■ AIM OF THE EXERCISE
Quote each line of the material verbatim, without the pictures.

■ RECORDS SUPPLIED

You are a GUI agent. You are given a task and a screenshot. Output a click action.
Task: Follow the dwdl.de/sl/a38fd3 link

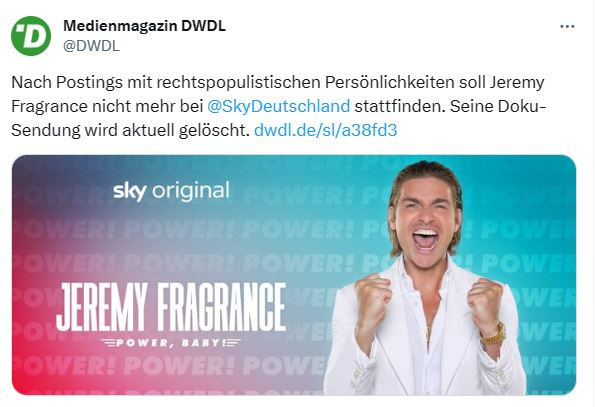point(325,130)
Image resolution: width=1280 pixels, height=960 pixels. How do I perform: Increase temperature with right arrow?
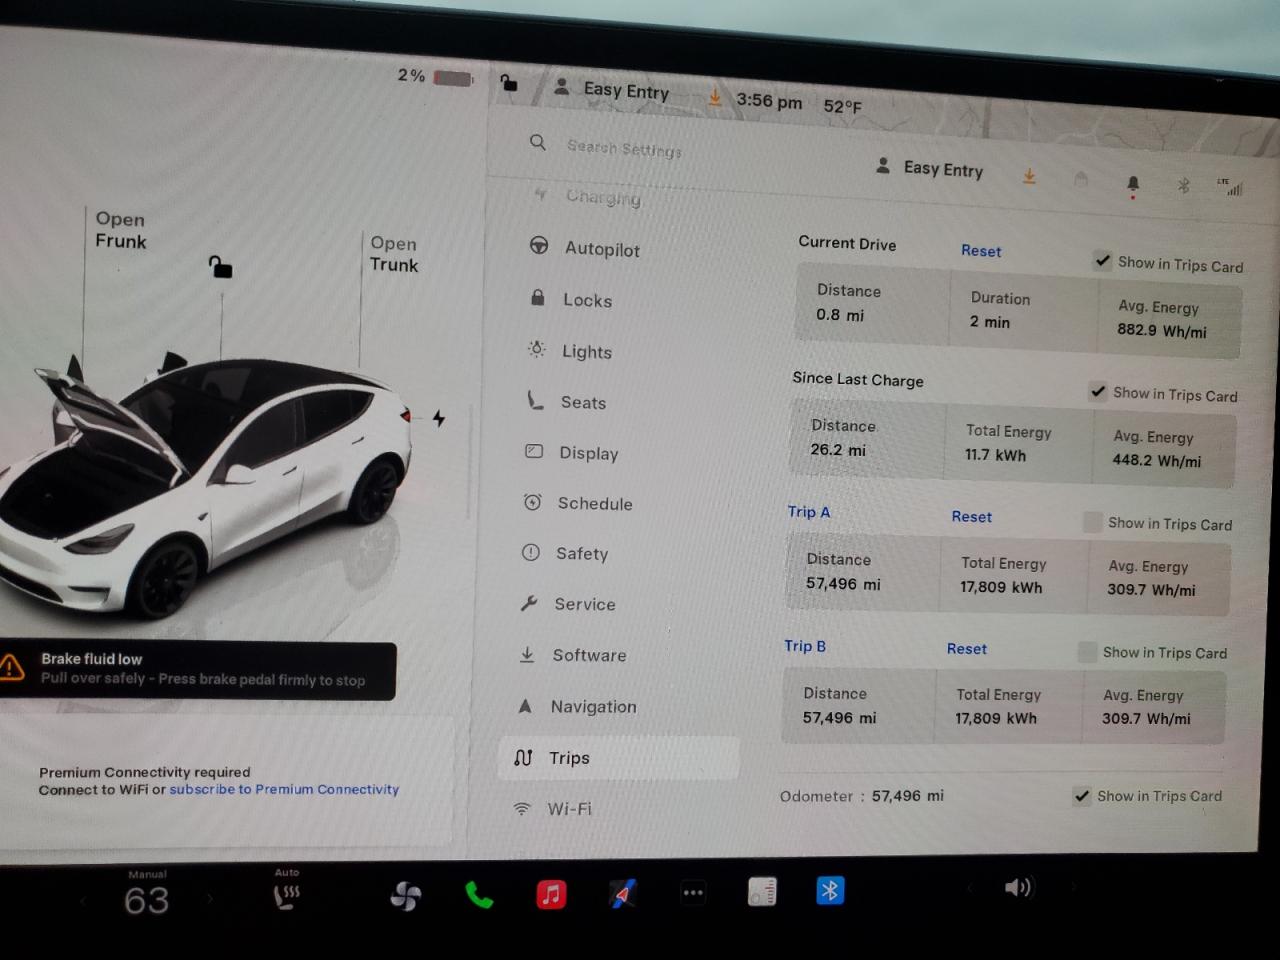tap(210, 899)
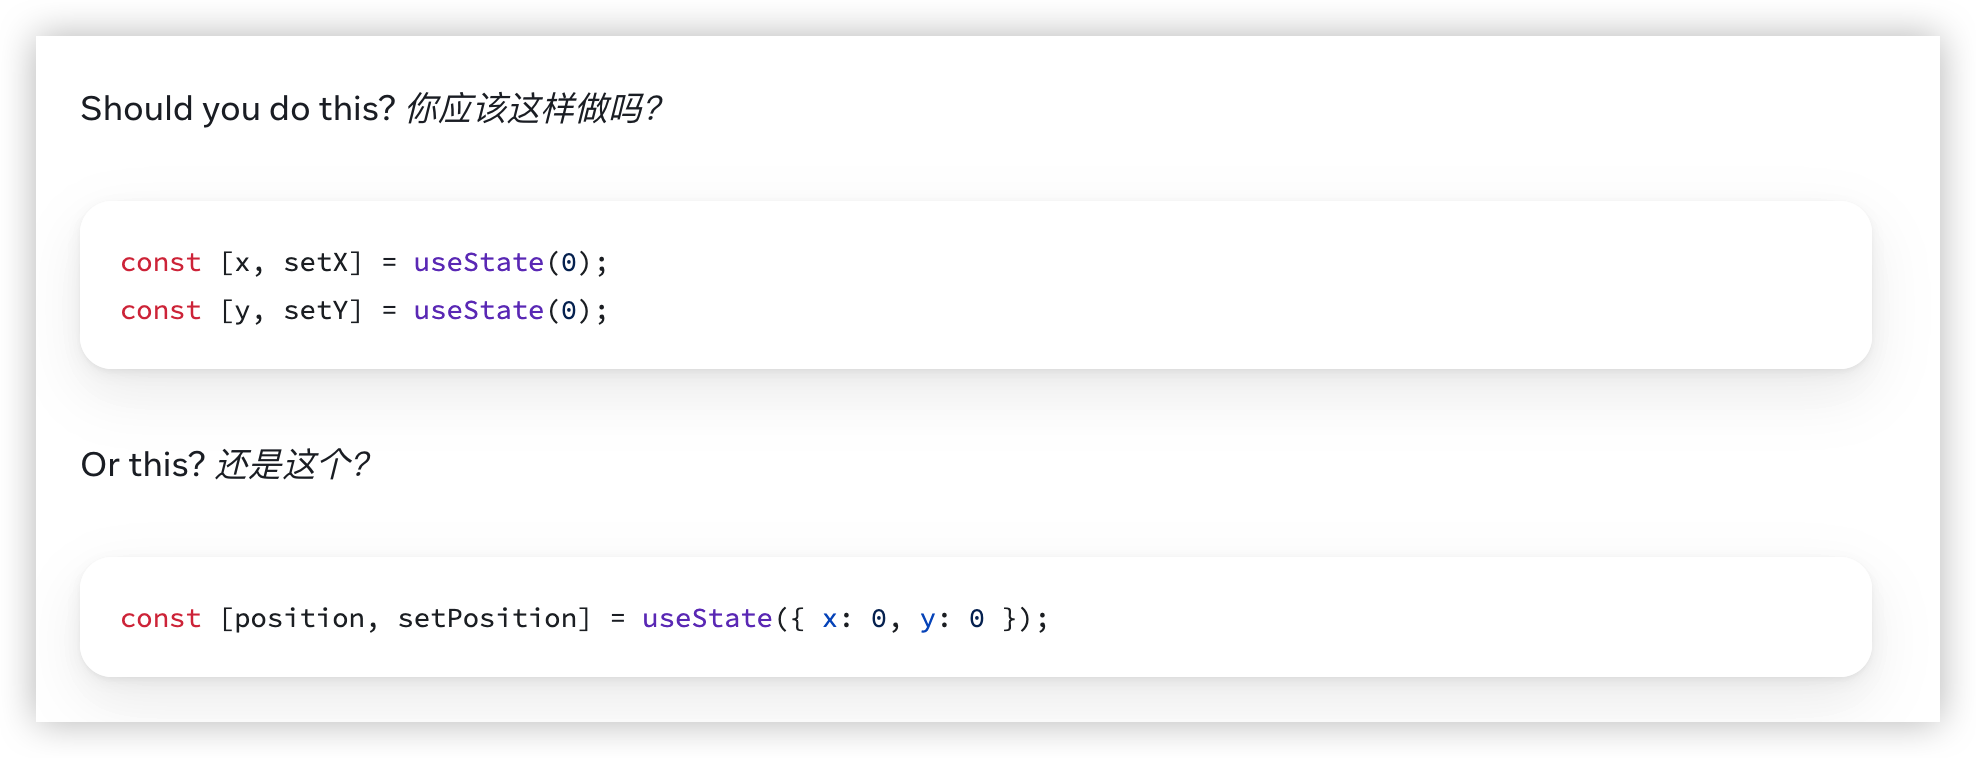Click the 0 argument on the setY line
The image size is (1976, 758).
(x=569, y=310)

■ ANSWER FOR THE TASK
You are a GUI agent. You are given a task and a screenshot. Output a click action.
Task: Follow the dwdl.de/sl/a38fd3 link

point(325,130)
Image resolution: width=1280 pixels, height=960 pixels. How do I perform: Increase temperature with right arrow?
tap(210, 899)
Click the 0 argument on the setY line
The image size is (1976, 758).
(x=569, y=310)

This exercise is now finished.